Some evidence, in fact, points in the other direction. This 2018 GumGum report, for example, quotes a representative of Sleeping Giants, a Twitter account that publicly shames brands for running ads on offensive news sites:
You kind of know it when you see it. And when advertisers see it, they don’t want to be a part of it. That’s why a simple screenshot of their ad next to Breitbart’s content has worked. We haven’t had to do any real convincing.
In short, ad execs are most jumpy about the possibility of bad PR, less so that an actual user may become upset at a brand showing up next to the offensive content (s)he had voluntarily decided to consume anyway.
A similar clue shows up in an Oath survey on brand safety conducted last year: the focus was overwhelmingly on the advertisers (99% of whom "are concerned with their ads appearing in brand safe environments" and 58% of whom "are more concerned this year than last year"), not the users. A 2017 Teads study followed a similar pattern, claiming that 98% of chief marketing officers "will choose agencies or suppliers based on their ability to prove brand safety and transparency."
Granted, brand perception is a real thing. A major brand's global head of online investment that I spoke to recently about this explained it thusly: brand advertisers spend millions of dollars annually to present a certain public face to the world, and the possibility of a well-publicized ad placement mishap can shatter countless hours and dollars of work in the public's mind.
Moreover, the industry's focus on advertisers is not to say that users are entirely unconcerned either.
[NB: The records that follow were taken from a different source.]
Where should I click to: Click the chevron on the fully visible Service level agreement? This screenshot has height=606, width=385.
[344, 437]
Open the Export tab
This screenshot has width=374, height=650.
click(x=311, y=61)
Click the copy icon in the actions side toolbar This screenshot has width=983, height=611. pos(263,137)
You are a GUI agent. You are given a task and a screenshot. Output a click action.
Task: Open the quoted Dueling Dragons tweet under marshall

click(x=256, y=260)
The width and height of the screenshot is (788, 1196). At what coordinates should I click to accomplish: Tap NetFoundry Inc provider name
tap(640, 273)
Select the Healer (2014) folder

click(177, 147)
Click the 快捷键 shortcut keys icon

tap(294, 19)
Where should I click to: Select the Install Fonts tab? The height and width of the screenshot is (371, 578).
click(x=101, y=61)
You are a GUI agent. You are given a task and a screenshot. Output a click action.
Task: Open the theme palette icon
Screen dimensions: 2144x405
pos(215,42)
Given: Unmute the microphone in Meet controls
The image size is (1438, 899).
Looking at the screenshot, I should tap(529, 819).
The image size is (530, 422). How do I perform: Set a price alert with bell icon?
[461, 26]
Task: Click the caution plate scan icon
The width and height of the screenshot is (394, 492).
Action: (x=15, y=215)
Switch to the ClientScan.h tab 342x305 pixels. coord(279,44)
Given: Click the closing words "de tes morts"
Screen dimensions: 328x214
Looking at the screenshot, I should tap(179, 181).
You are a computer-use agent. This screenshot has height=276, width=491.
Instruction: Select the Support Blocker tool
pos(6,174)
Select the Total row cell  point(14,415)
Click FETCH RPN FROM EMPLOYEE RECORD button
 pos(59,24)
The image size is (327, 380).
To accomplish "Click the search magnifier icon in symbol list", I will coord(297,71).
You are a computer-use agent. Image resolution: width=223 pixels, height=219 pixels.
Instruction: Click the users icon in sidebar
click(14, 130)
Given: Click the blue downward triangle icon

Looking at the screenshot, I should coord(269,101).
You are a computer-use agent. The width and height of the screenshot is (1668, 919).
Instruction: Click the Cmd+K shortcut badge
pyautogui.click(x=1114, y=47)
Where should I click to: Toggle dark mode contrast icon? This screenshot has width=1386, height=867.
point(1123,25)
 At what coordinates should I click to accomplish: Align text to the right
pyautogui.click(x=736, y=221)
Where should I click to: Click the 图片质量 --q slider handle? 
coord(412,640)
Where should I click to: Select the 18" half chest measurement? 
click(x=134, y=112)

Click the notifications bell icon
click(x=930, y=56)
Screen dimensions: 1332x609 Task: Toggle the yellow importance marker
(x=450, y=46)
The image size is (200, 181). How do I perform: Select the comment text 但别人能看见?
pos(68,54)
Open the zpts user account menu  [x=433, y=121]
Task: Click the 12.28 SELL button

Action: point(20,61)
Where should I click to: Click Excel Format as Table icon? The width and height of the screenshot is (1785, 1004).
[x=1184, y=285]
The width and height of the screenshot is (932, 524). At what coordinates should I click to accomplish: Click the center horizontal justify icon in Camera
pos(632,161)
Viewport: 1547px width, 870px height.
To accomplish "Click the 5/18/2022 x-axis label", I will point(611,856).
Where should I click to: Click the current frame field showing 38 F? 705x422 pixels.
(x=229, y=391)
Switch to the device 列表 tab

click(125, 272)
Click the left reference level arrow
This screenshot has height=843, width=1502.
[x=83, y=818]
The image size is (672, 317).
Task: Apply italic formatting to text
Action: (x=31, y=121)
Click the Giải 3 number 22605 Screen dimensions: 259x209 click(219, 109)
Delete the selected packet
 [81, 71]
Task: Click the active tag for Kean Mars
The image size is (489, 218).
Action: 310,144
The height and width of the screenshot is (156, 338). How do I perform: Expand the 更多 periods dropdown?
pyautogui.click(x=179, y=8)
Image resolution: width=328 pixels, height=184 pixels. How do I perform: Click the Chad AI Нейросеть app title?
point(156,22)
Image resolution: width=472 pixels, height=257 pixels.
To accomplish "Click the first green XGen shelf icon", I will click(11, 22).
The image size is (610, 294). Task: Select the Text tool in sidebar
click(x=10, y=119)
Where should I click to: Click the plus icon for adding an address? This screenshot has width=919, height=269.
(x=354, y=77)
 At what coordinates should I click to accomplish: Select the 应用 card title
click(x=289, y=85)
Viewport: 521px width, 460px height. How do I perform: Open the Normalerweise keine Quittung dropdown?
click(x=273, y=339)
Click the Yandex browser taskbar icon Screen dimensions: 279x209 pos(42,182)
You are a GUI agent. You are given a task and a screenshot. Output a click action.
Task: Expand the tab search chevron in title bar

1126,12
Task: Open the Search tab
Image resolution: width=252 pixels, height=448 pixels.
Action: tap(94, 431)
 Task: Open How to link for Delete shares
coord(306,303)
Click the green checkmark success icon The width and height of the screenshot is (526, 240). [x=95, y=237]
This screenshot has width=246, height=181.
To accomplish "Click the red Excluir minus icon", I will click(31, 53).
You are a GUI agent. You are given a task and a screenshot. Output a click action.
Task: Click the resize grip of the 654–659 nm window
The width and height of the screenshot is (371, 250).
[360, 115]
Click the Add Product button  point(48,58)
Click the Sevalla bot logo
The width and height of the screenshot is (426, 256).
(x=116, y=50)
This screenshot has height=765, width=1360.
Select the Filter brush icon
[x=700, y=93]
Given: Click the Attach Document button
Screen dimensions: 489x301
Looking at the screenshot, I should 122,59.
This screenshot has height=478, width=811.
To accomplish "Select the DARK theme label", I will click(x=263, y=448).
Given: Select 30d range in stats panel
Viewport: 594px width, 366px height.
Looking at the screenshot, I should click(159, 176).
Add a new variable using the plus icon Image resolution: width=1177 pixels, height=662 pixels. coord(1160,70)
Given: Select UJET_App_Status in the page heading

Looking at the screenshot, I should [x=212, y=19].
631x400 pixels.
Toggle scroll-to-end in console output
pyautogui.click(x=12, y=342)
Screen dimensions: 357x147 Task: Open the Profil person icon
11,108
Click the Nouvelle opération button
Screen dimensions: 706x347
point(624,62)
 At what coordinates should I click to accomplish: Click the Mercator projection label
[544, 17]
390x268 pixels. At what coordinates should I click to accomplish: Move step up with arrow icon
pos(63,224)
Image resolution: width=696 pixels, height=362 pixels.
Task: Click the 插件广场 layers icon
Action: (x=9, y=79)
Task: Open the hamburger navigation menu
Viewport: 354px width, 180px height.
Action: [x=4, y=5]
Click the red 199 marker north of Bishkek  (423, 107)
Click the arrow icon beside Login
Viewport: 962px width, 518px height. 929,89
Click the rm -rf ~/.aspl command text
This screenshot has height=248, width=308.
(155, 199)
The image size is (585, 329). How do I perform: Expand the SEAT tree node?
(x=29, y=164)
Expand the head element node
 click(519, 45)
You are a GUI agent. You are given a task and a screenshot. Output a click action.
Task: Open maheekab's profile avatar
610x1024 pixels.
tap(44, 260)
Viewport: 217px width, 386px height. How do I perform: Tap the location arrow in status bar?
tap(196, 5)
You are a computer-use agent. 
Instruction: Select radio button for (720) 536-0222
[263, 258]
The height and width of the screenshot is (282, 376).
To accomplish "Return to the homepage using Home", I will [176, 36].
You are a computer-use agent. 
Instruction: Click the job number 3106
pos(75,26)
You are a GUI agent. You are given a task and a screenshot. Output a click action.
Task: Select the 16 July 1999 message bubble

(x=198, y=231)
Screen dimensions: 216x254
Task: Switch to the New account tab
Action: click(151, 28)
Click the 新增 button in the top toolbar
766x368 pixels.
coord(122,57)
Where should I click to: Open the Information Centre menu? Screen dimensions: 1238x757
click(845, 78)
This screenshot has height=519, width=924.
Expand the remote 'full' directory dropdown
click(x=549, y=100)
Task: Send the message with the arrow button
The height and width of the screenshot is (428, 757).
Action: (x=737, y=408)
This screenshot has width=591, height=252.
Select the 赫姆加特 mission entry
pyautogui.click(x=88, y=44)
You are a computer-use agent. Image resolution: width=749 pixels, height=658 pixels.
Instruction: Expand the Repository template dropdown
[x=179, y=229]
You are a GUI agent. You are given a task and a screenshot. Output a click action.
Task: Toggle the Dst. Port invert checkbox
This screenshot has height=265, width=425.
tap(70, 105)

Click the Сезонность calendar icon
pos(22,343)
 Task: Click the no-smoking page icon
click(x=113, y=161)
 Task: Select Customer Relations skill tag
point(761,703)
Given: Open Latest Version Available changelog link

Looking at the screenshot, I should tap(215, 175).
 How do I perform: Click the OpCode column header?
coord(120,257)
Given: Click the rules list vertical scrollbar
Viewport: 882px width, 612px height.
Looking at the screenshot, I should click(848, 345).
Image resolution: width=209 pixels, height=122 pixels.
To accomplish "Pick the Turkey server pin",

As the CMO Council report linked above points out, users -- when asked about the topic -- do evince at least some anxiety about online advertising practices. And a nine-country Edelman study released last year corroborates this, to a degree:
...A vast majority of consumers around the world want brands to pressure social media platforms to more effectively:
- 71 percent - safeguard personal data;
- 70 percent - curb the spread of fake news;
- 68 percent - shield them from offensive content.
But asking users what they want advertisers to do, or what they themselves might do in response to perceived brand missteps, is potentially quite different from observing what happens in reality. Indeed, in that sense, the above-mentioned GumGum report truly buries the lede:
Social media boycotters may make a lot of noise, but rarely do brand safety incidents significantly hurt the bottom line. While 47 percent of brand respondents noted social media blowback in response to a brand safety incident, and 25 percent said they’d gotten negative press, juts [sic] 13 percent said they’d lost revenue. And, of those who’d lost revenue, 56 percent of respondents said it amounted to no more than $10,000.
In other words, it's not totally clear who's being kept safer with brand safety: the end users or the CMOs.
(More to come soon on this topic.)
* Side note: where did the concept of the "dirty dozen" even originate?
A Grapeshot whitepaper from 2016 says that "there is a standard 'dirty dozen' category list used by the industry, to track and exclude pages." (See above image.)
An MRC document from 2018 refers to "the Industry’s 'dirty dozen' category list."
An IAB South Africa whitepaper from 2018 states that "the global digital advertising industry refers to the 'Dirty Dozen' categories to avoid" and lists the same categories as Grapeshot.
In short, it's not an open-and-shut case as to who came up with this term -- or the underlying categories -- in the first place. As with many developments in advertising, the concept's origin story is pretty muddled. I'm still digging.